[[ EXTRACT TO READ, beginning ]]

Director – Graham Baker, Screenplay – Bart Davis & Don Carlos Dunaway, Producer – Tim Zinneman, Photography – Thomas Del Ruth, Music – Paul Chihara, Special Effects – Greg Curtis & Tom Fisher, Production Design – Jack T. Collis. Production Company – ABC Motion Pictures
Meg Tilly (Jennifer Russell), Tim Matheson (Stuart), Hume Cronyn (Dr Joseph Carr), Amy Stryker (Margo), John Karlen (Bob Russell), Bill Paxton (Eddie Russell), Claude Earl Jones (Sheriff)
Jennifer Russell receives a phone-call from her mother who calls Jennifer a bitch and then shoots herself. Jennifer and her boyfriend Stuart return to her Midwest hometown of Sutcliffe to be by her mother’s side as she recovers. There they discover the townspeople have been infected by a toxic waste leak that is breaking down the inhibitions on impulses they would normally control and causing eruptions of bizarre, violent behaviour everywhere.
Impulse is strongly reminiscent of George Romero’s The Crazies (1973), which also dealt with the infection of a small town by a biospill that caused mass insanity. Where the intensely paranoid The Crazies was a product of the 1970s, echoing Romero’s recurrent vision of the coming end of society as we know it, Impulse seems more a product of the 1980s – about the familiar and recognizable, the almost iconic symbol of small-town certainty, being ripped asunder from the inside. Where Impulse works is in its establishment of a vision of perfectly ordinary small town Americana and its slow, subtle undermining.
The film starts low key – in the opening minutes, the earthquake that precipitates events comes banally underplayed and with a total lack of Hollywood effects extravagance – represented by animals fleeing in preternatural fear, a drain rattling, a storefront window cracking (but not shattering) and things falling over in a grocery store – before everything returns to normalcy. Amid this, the eruptions of madness come unsettlingly out of the blue – the man who urinates against a car tire and then zips up and departs with a greeting of “morning” as though nothing had happened; a man who breaks his own fingers because Meg Tilly will not dance with him; the woman who rams into Tim Matheson’s car because he took her parking space; Meg Tilly’s attempt to rescue a group of children, which instead has them attempting to burn her alive in the garage; the sheriff who starts shooting at a kid with a semi-automatic rifle.
The result is three-quarters of a good film. The film’s sense of quietude does a fine job in establishing the dull, ordinary tempo of smalltown life. However, where the film should have built to the apocalyptic, the ending only grinds to a halt. The script tries to throw in government cover-up conspiracy at the last moment but it remains too vaguely developed a subplot and fails to come off, as opposed to The Crazies which played the cover-up paranoia with grim regard.
Among the cast, there is reliable support from John Karlen and particularly Hume Cronyn. However, Meg Tilly seems miscast. The story needs an ordinary girl next door type – alas, the spookily intense Tilly, who seems permanently stoned with her black pool eyes, is not that type of actress.
Impulse was directed by British director Graham Baker who had previously made the third Omen film The Final Conflict (1981). Baker subsequently went onto direct the genre films Alien Nation (1988) and Beowulf (1999).

[[ EXTRACT TO READ, end ]]

**PROBLEM SET**
1. Reproduce the passage of the Impulse review between "Director – Graham" and "Earl Jones (Sheriff)", inclusive.
2. In the Impulse review, what is the name of the Midwest hometown to which Jennifer and Stuart return?

[[ DATASET CONTENT, beginning ]]

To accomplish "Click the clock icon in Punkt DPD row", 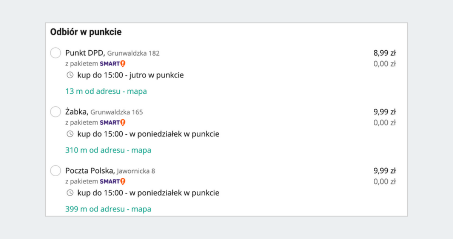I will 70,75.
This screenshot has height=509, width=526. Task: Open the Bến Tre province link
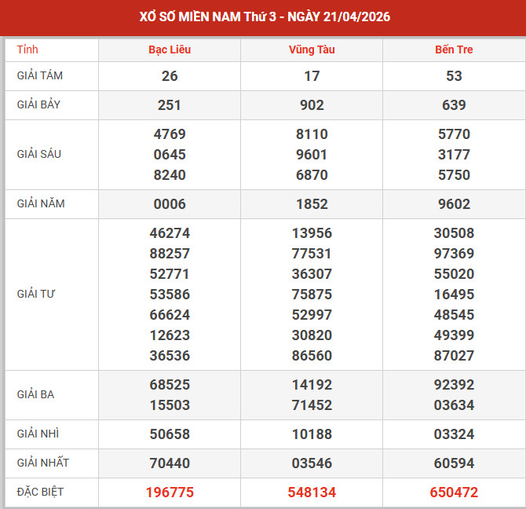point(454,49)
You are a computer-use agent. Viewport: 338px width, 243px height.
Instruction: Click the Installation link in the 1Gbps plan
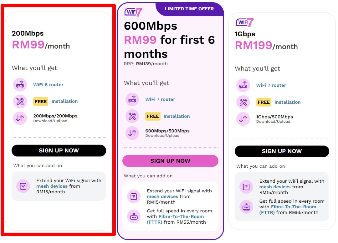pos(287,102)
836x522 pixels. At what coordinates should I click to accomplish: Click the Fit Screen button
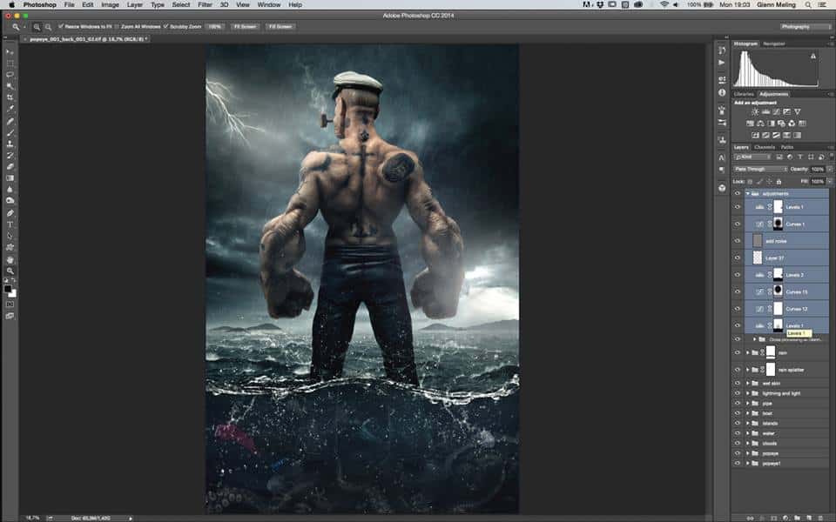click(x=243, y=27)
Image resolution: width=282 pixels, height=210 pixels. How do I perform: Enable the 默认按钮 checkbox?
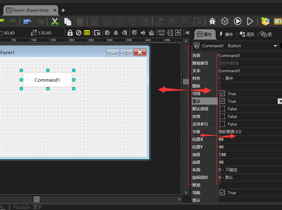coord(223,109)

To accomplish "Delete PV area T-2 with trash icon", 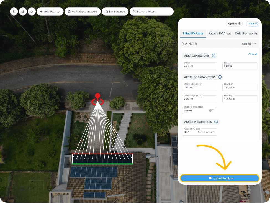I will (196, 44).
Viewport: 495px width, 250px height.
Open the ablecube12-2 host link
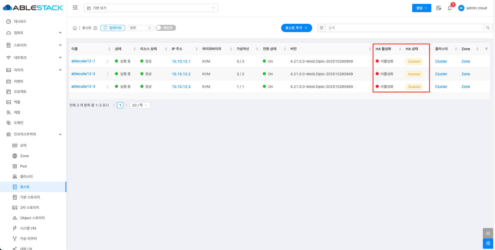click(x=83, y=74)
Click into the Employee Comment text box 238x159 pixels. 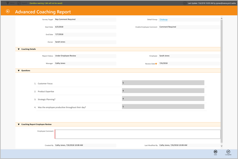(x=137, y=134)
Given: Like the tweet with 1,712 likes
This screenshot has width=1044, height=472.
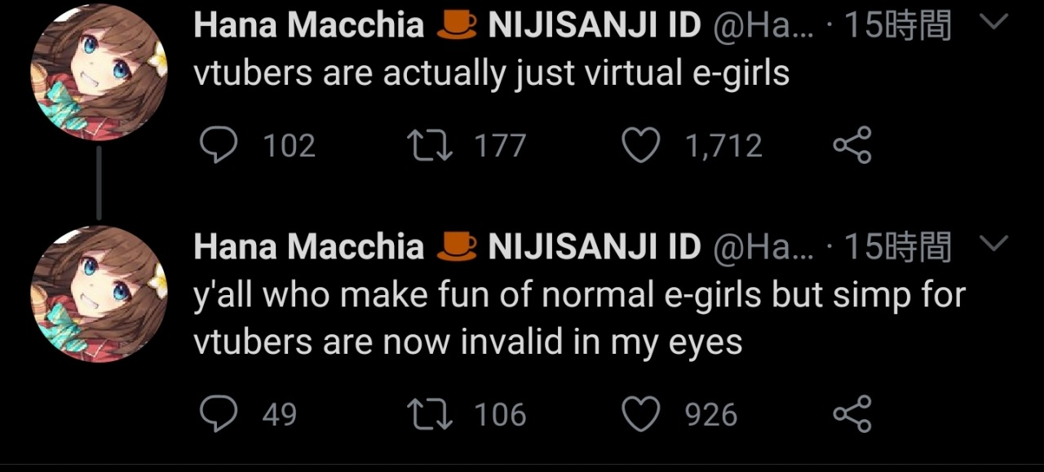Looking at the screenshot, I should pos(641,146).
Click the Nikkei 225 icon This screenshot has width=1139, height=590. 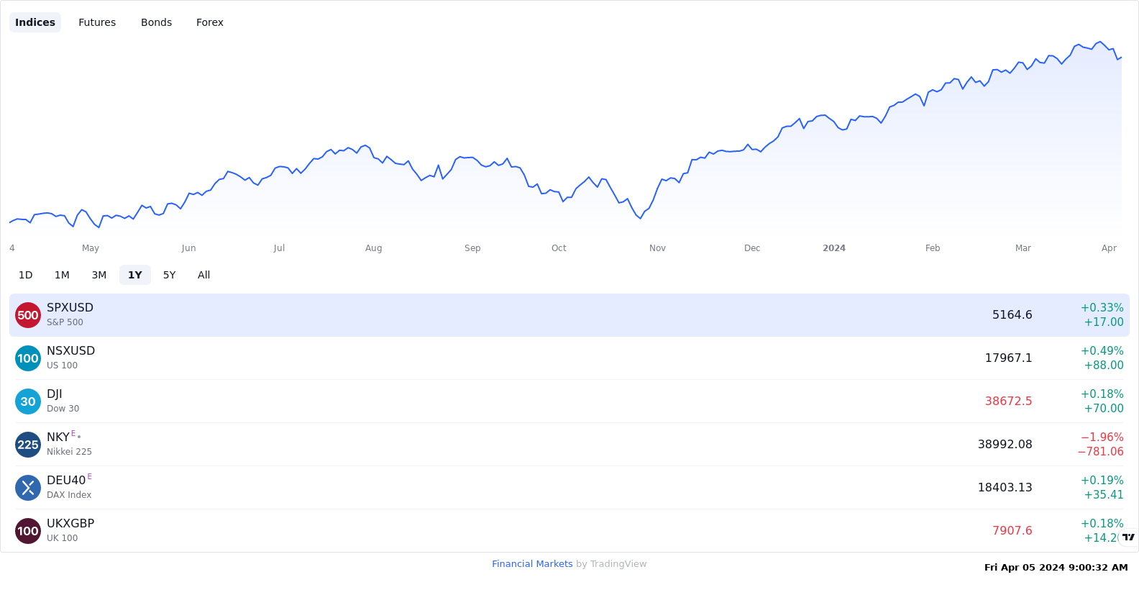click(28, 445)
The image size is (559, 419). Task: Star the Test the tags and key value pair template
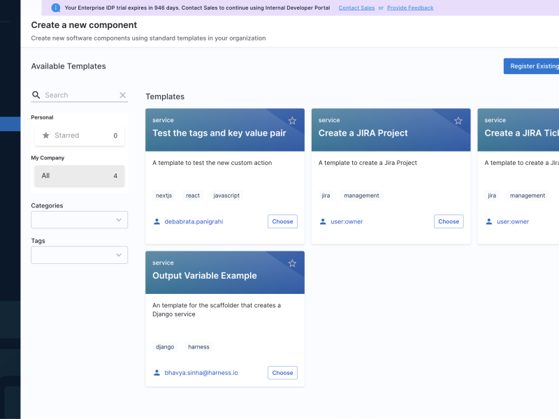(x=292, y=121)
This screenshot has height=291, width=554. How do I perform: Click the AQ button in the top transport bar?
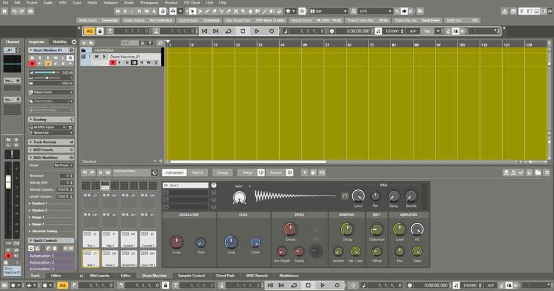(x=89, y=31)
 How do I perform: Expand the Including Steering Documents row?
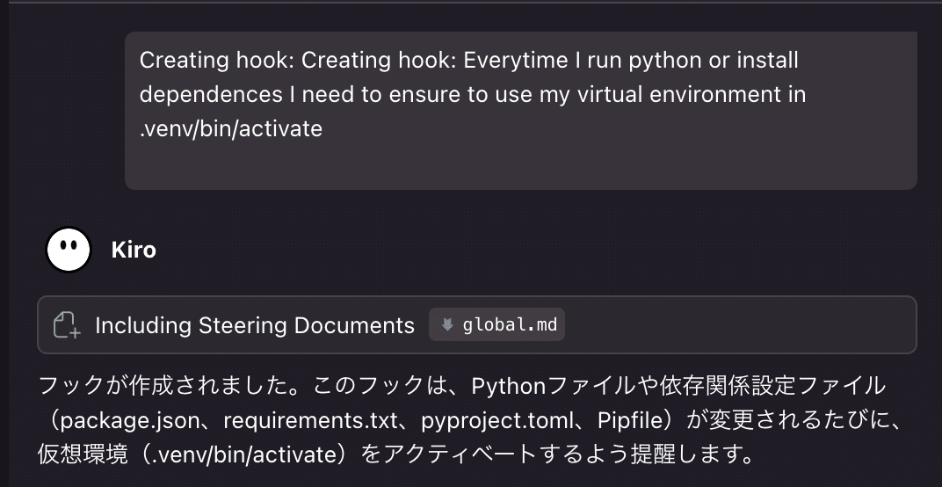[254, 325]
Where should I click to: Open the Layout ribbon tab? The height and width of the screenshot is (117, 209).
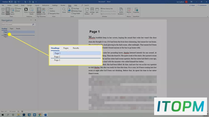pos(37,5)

[[ DATASET CONTENT, end ]]
[[ DATASET CONTENT, beginning ]]

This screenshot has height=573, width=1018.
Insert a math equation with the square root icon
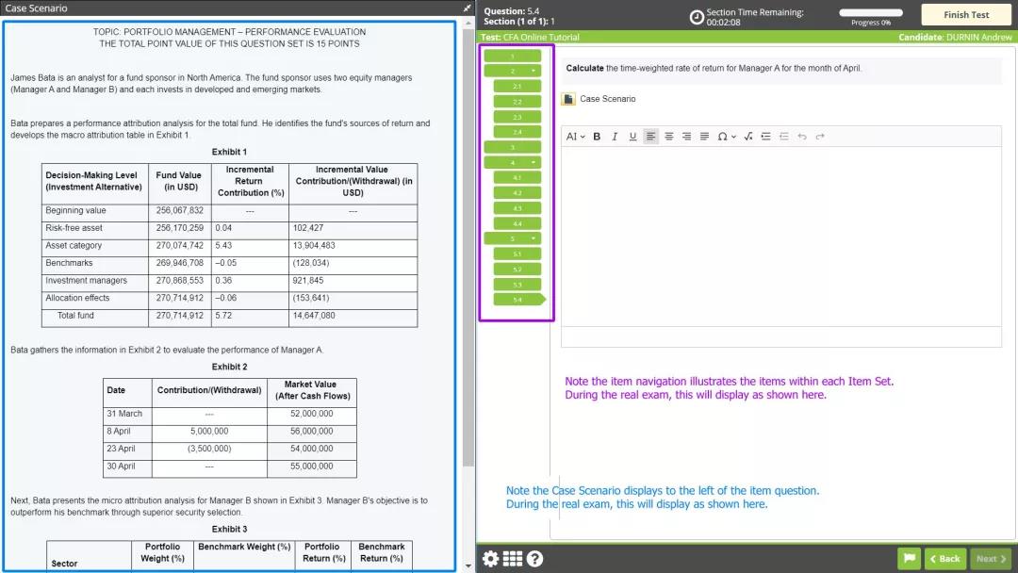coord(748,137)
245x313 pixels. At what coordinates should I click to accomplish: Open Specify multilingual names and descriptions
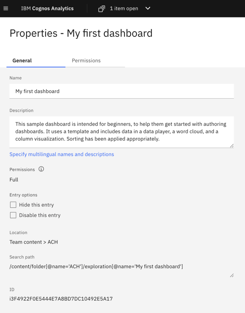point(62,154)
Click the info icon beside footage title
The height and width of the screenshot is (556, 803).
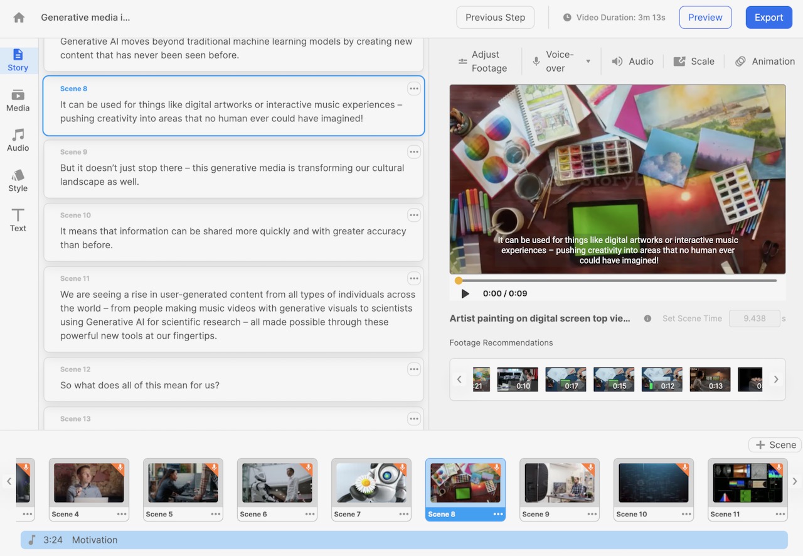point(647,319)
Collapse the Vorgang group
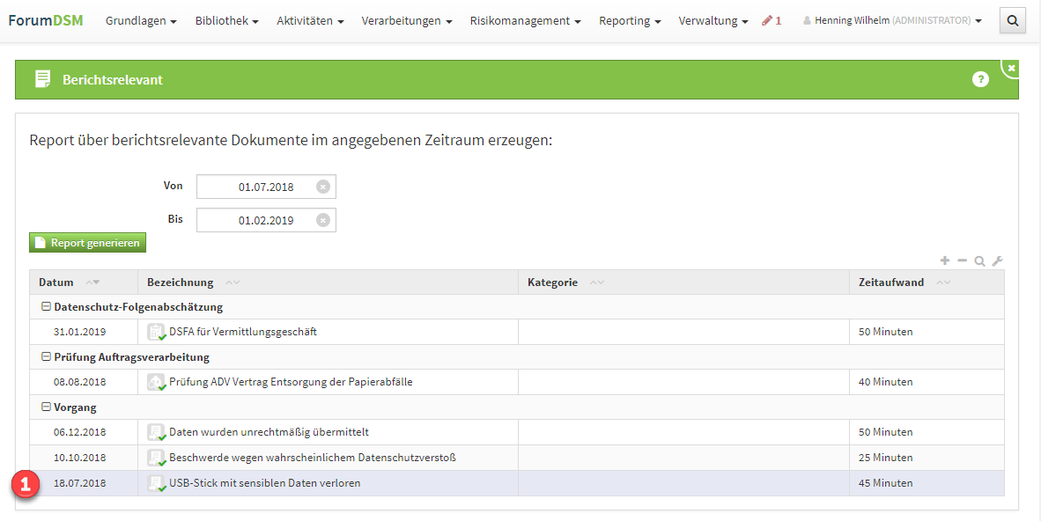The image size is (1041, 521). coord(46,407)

[[ DATASET CONTENT, end ]]

**SOLVED TASKS**
1.
Director – Graham Baker, Screenplay – Bart Davis & Don Carlos Dunaway, Producer – Tim Zinneman, Photography – Thomas Del Ruth, Music – Paul Chihara, Special Effects – Greg Curtis & Tom Fisher, Production Design – Jack T. Collis. Production Company – ABC Motion Pictures
Meg Tilly (Jennifer Russell), Tim Matheson (Stuart), Hume Cronyn (Dr Joseph Carr), Amy Stryker (Margo), John Karlen (Bob Russell), Bill Paxton (Eddie Russell), Claude Earl Jones (Sheriff)

2. Sutcliffe